Local gay artists find butt-kicking inspiration via discarded cigarettes
A collective of socially conscious Dallasites called Planet Peace are trying to collect 1 ton of cigarette butts. They started their quest in the heart of the gayborhood, the Cedar Springs entertainment district. Their clean-up campaign is called “Gimme Your Butt,” and they hope to use the butts for a sculpture.
According to Planet Peace organizer Randy Jacobs, seven of the group’s artists are gay including Jacobs, Jim Frederick, Billy Miller and Kathy Metcalf.
On Saturday, they’ll exhibit work in a private loft at South Side on Lamar. The group will sell original art and take donations to fund Project Peace. They also hope to lure more Dallasites who want to join the “Gimme Your Butt” campaign which focuses on improving the community especially for children, Jacobs says.
South Side on Lamar, 1409 S. Lamar. Aug. 19, from 7:30 p.m. to 11 p.m. For loft number, e-mail: firstname.lastname@example.org or email@example.com
World Fair lecture
Check out a nifty late-night lecture at the Dallas Museum of Art on Friday. Neil Harris, professor of history at the University of Chicago delivers “The World on Display: America’s World’s Fairs, 1853-1915.” Harris discusses the history of world’s fairs as central marketplaces for the decorative arts, helping spread and promote new artistic styles, technological innovations and revolutionary ideas.
DMA, 1717 N. Harwood St. Horchow Auditorium. Aug. 18 at 9 p.m. General admission, $10 or less. 214-922-1200.
This is the final weekend to catch “100 Great American Photographs” at the Amon Carter Museum. The exhibition covers the history of photography, revealing a medium that has never ceased to evolve.

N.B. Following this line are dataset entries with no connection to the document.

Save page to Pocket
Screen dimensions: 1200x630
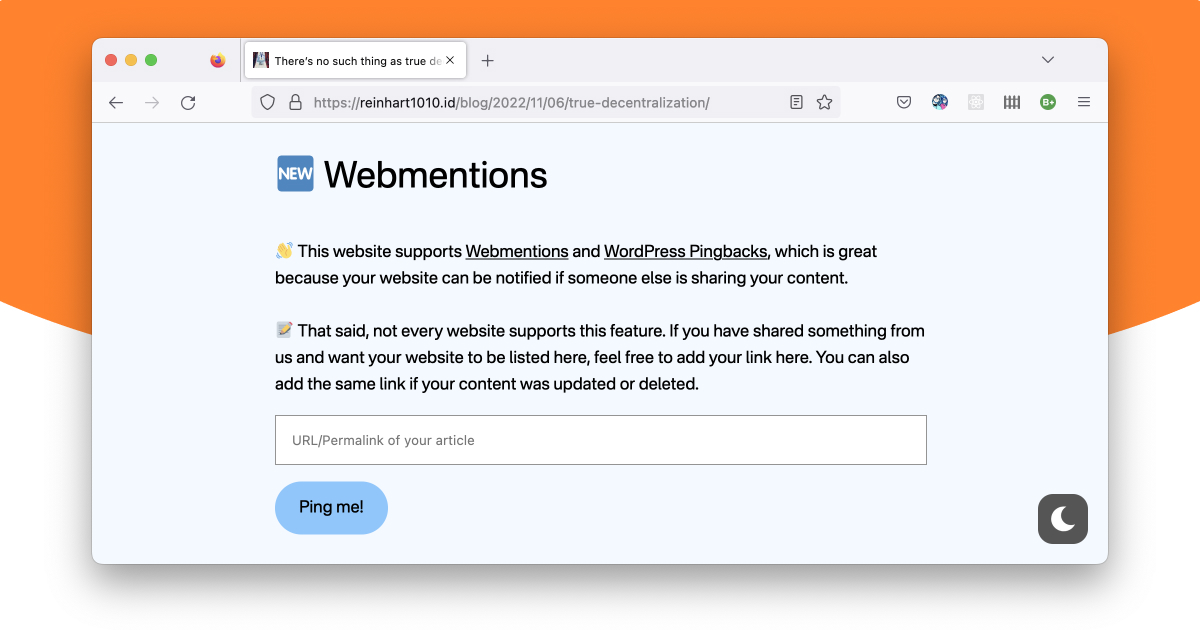[x=904, y=102]
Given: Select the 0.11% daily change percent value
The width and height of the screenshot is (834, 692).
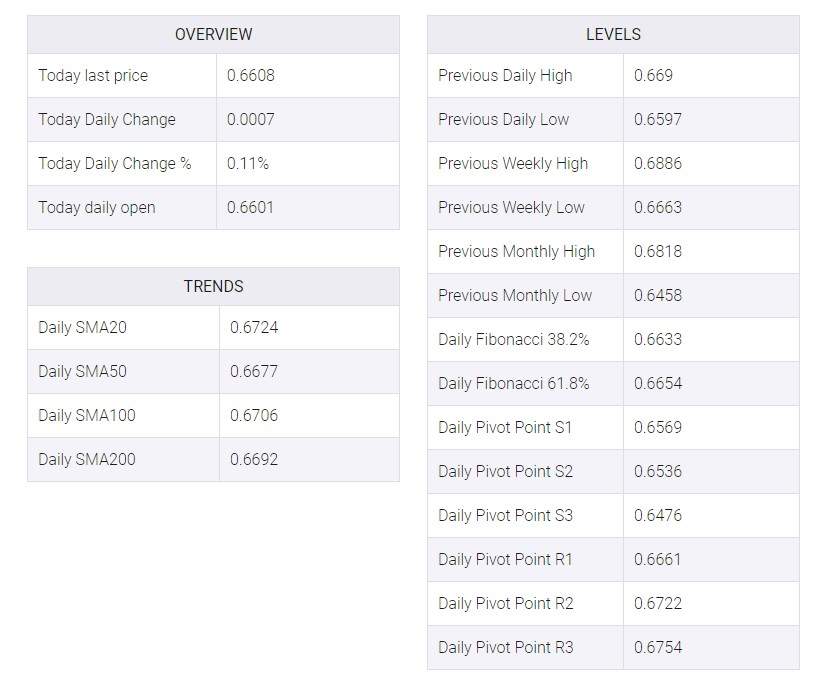Looking at the screenshot, I should (248, 163).
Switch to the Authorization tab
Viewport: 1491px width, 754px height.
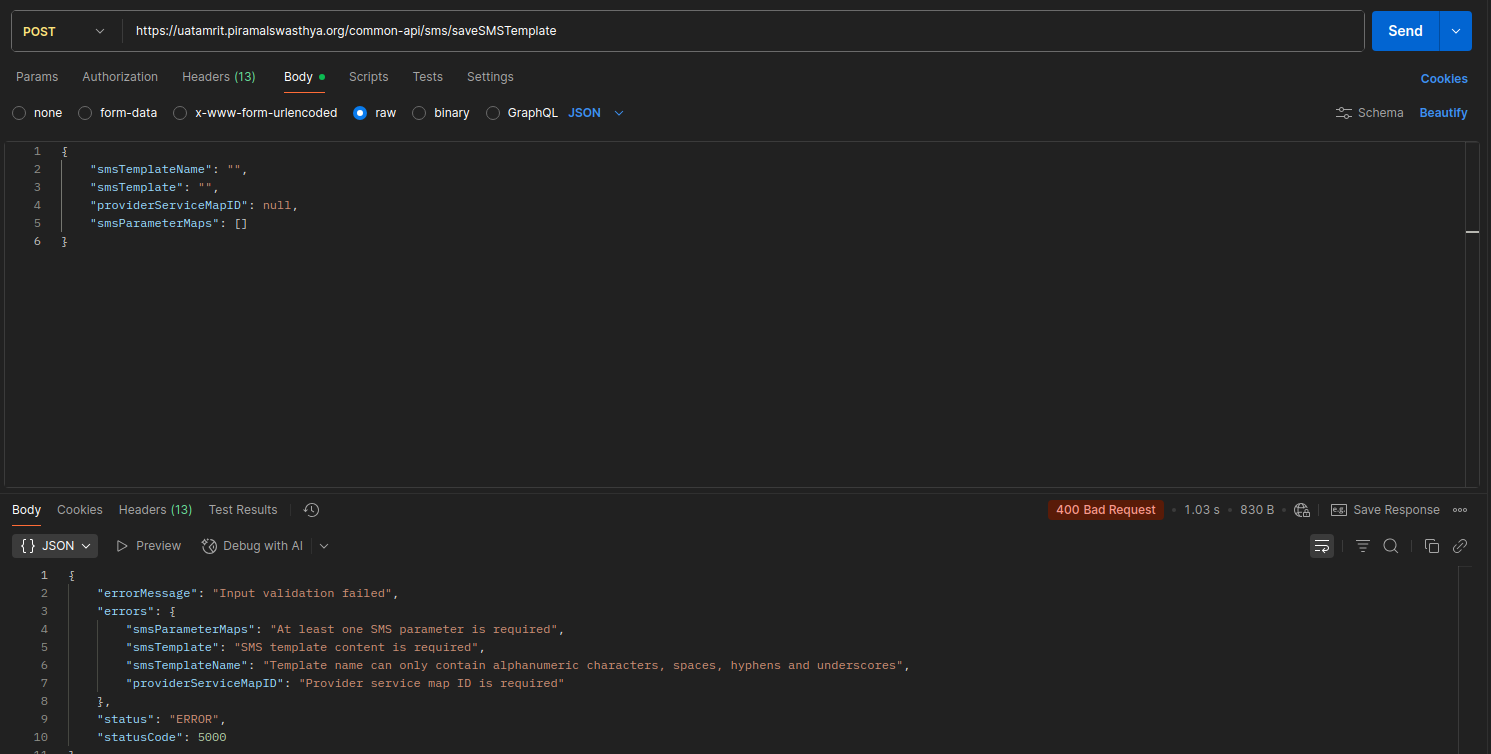point(120,77)
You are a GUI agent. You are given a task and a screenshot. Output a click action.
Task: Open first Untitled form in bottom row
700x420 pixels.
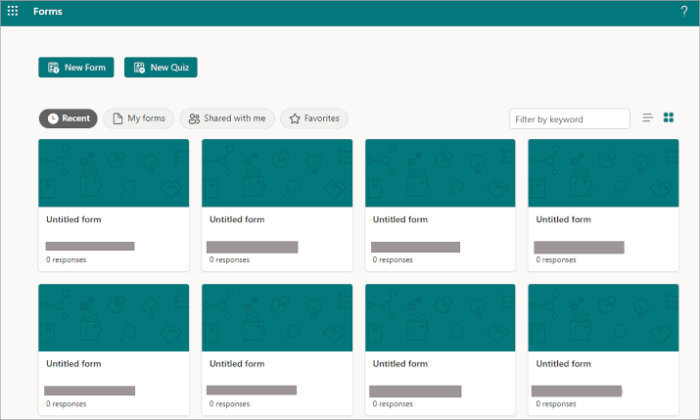point(113,349)
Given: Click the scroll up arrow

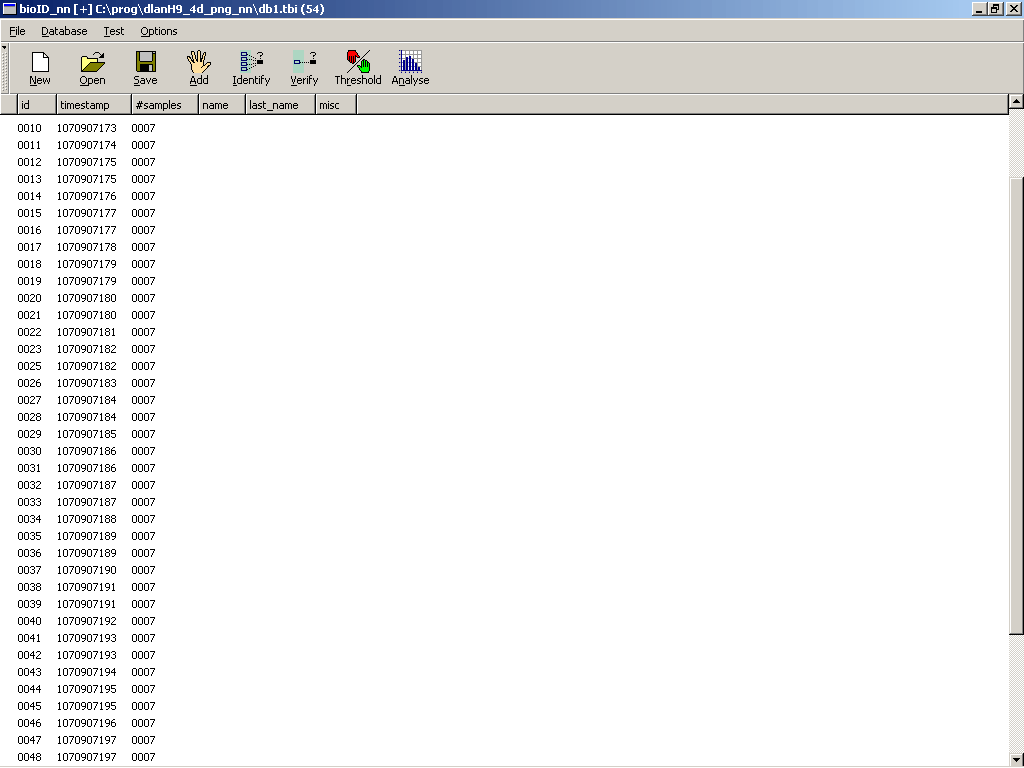Looking at the screenshot, I should 1016,101.
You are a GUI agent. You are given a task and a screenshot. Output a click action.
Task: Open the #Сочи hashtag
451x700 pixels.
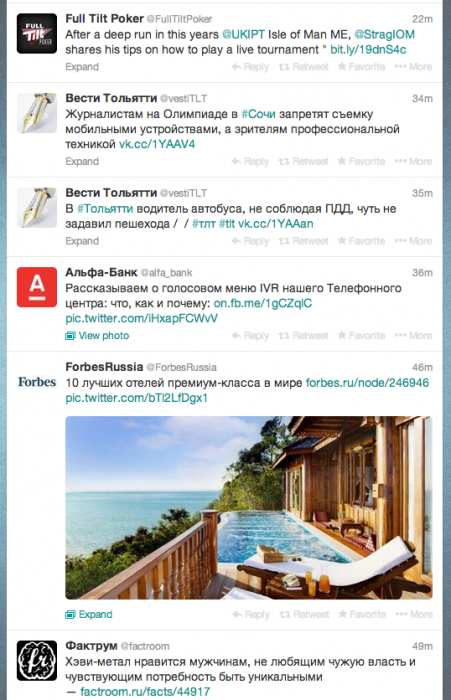click(x=259, y=114)
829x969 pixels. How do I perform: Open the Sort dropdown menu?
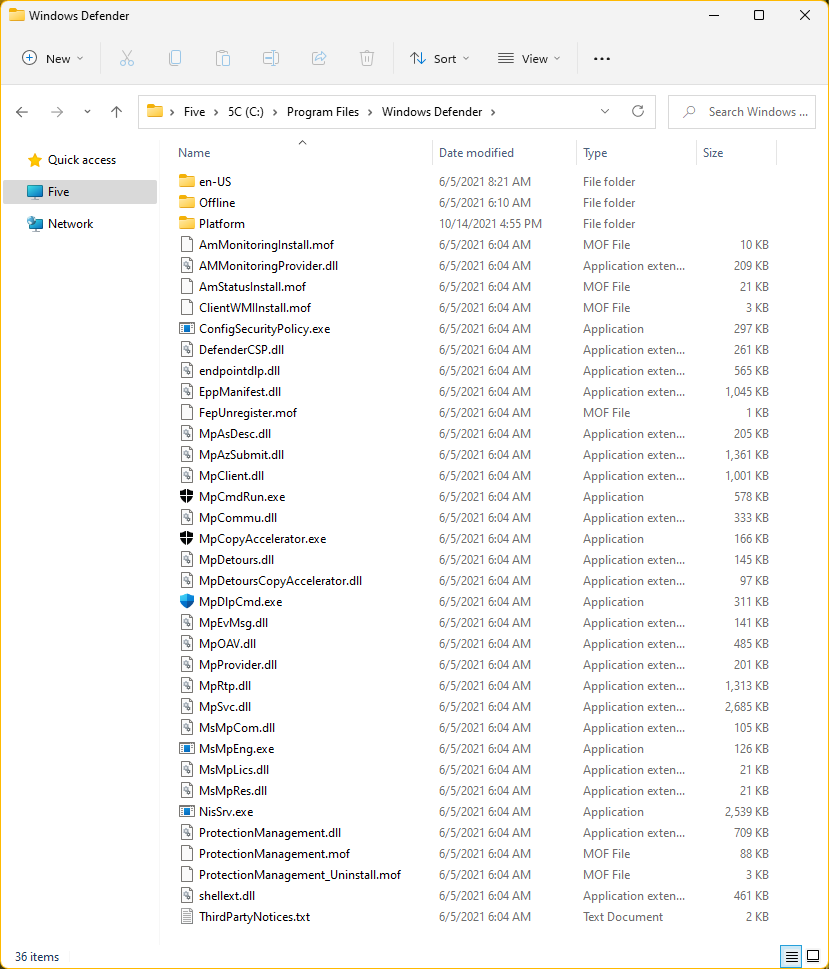tap(439, 59)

Images range from one of the earliest daguerreotypes to an ink-jet print made last year. The exhibit includes pictures of important events in American history featuring figures like Marilyn Monroe, Geronimo and John F. Kennedy.
Amon Carter Museum, 3501 Camp Bowie Blvd. Fort Worth. Through Aug. 20. Fri.-Sat., 10 a.m.-5 p.m.; Sun., noon-5 p.m. Free. 817-738-1933.
This article appeared in the Dallas Voice print edition, August 18, 2006.